Records to use:
§

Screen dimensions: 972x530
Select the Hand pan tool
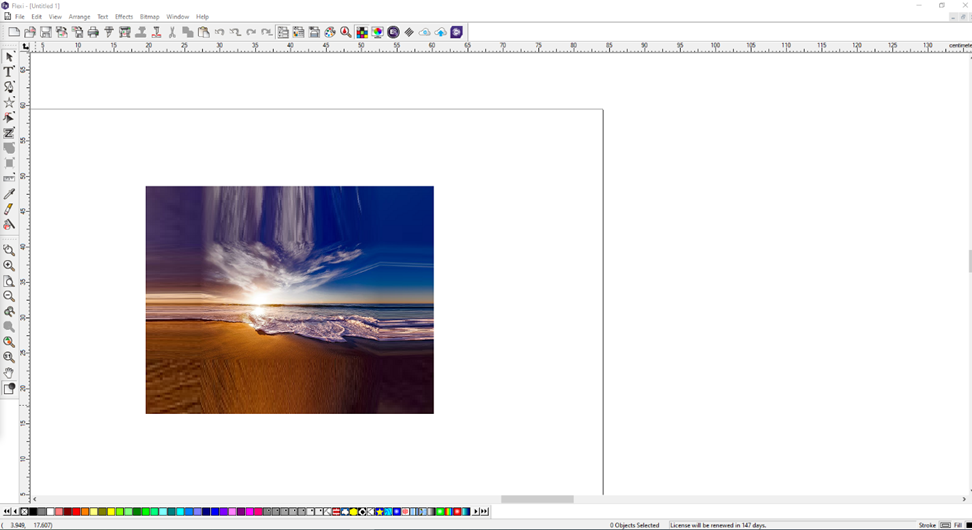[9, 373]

§

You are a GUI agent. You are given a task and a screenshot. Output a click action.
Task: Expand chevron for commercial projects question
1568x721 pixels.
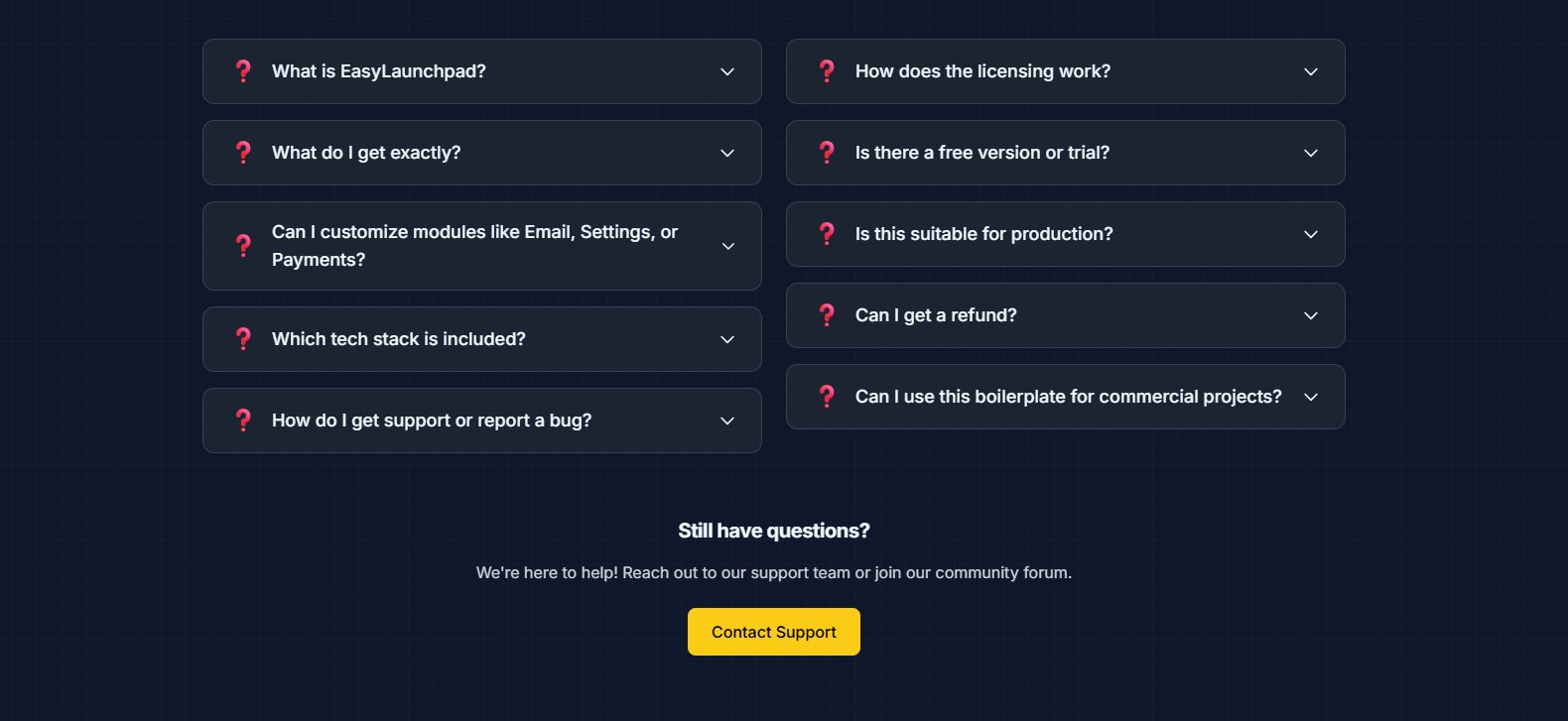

§

Work item: Of all the entries above, output exactly the lines between the one holding "You are a GUI" and the one holding "1568x721 pixels.", inclusive.

Answer section:
You are a GUI agent. You are given a task and a screenshot. Output a click action.
Task: Expand chevron for commercial projects question
1568x721 pixels.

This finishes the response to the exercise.